São questões que hoje deviam alimentar o debate no país, porque o que está aqui em causa não é a riqueza de Isabel dos Santos, mas a forma como esta chegou a ela com a conivência do Poder Político que era liderado pelo seu pai e coadjuvado por uns quantos que hoje se fazem de indiferentes.

À primeira vista, quem nos lê, deduzirá que é nossa intenção colocar um freio no impacto das revelações ora tornadas públicas sobre o modo como a filha de José Eduardo dos Santos chegou aos cifrões milionários da estatística africana e internacional. Mas há aqui questões de fundo que não se levantam e que podem tender a branquear, por um lado, a imagem política do MPLA - enquanto partido que sustenta o Governo e um dos principais responsáveis pelo rombo de que o país foi alvo -, e, por outro, tudo isso pode criar, e está a criar, uma nuvem cinzenta em torno de outros nomes que em situação normal seriam eles também pontos focais do combate à corrupção em Angola; por serem tão cúmplices e responsáveis quanto os nomes já avançados.

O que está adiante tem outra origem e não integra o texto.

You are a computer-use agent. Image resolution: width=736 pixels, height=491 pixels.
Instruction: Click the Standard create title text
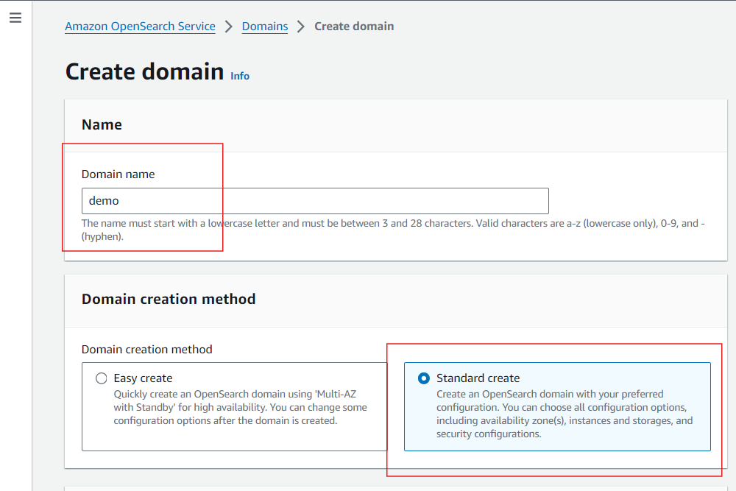tap(478, 378)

Todas estas revelações, a bem do país, que são feitas hoje através de investigações jornalísticas, teriam um outro impacto se em causa não estivesse um Presidente da República que se faz ao jogo político com o objectivo de anular uma clara ameaça ao seu poder. Porque senão vejamos: jornalisticamente, o que traz de novo o caso «Luanda Leaks»? Respondemos nós: um relato documental da forma como se produziu um império financeiro que foi aclamado ali onde esse capital foi investido. E porquê agora? Porque há um novo homem a ditar as regras do jogo e este homem certamente não irá atrás de todos. Irá escolher alvos específicos para atingir, e o normal é que Isabel dos Santos, cuja riqueza esteve sempre associada ao pai, seja um alvo fácil, porque, mais do que parecer ter um «bom combate», quem conduz este processo consegue governar com um processo judicial às mãos.

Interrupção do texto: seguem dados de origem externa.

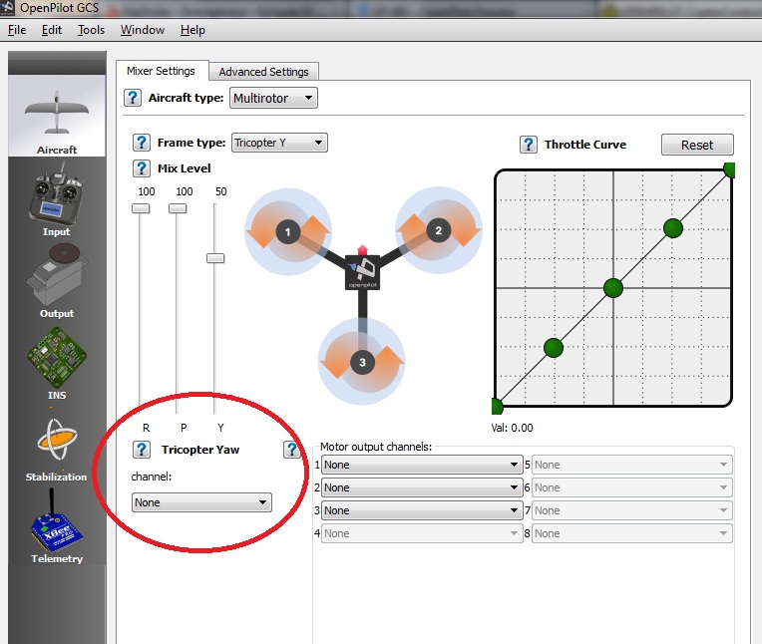This screenshot has height=644, width=762.
Task: Open the Aircraft configuration panel
Action: pyautogui.click(x=57, y=118)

Se de facto estas revelações tivessem que servir de base para uma investigação mais aturada, o caminho mais certo era ir atrás de todos que fizeram riqueza no país através do recurso ao erário, porque provas documentais - e está mais do que provada a sua existência - há inúmeras, e estas poderiam ser úteis para tornar mais transparente um processo que sempre esteve envolta num secretismo muito mal dissimulado pelo Poder Político.

Um outro aspecto importante é a forma pouco cordata como se quer dar a ideia de que ninguém sabia de nada e de que estamos perante revelações que chocam o país.

A bom rigor não chocam. Dão razão a quem sempre teve, e oculta-se parte de uma verdade que sempre esteve diante dos olhos de todos os angolanos e menos do Poder Político, ou seja, só o MPLA não via que a riqueza que se fazia no país era infame e que a custo dela eram milhares de angolanos que eram atirados para a miséria.

Como dizíamos, Isabel dos Santos parece ser hoje um capital político importante para a nova governação angolana, porque é um alvo que premeia a investida que se faz contra ela e contra o seu pai, mas não nos esqueçamos que ninguém está a contar nada de novo ao país. Angola seguirá ingovernável se o Poder Político continuar a fingir que é vítima quando, na verdade, é tão prevaricador quanto aqueles que são hoje acusados com provas documentais.

Terá o Poder Político forças para abrir novas frentes em que sejam arrolados nomes que todos nós sabemos terem estado envolvidos em actos que teriam lesado o interesse do país, ou teremos de esperar que as investigações jornalísticas sejam o farolim para que publicamente nos quedemos na real?!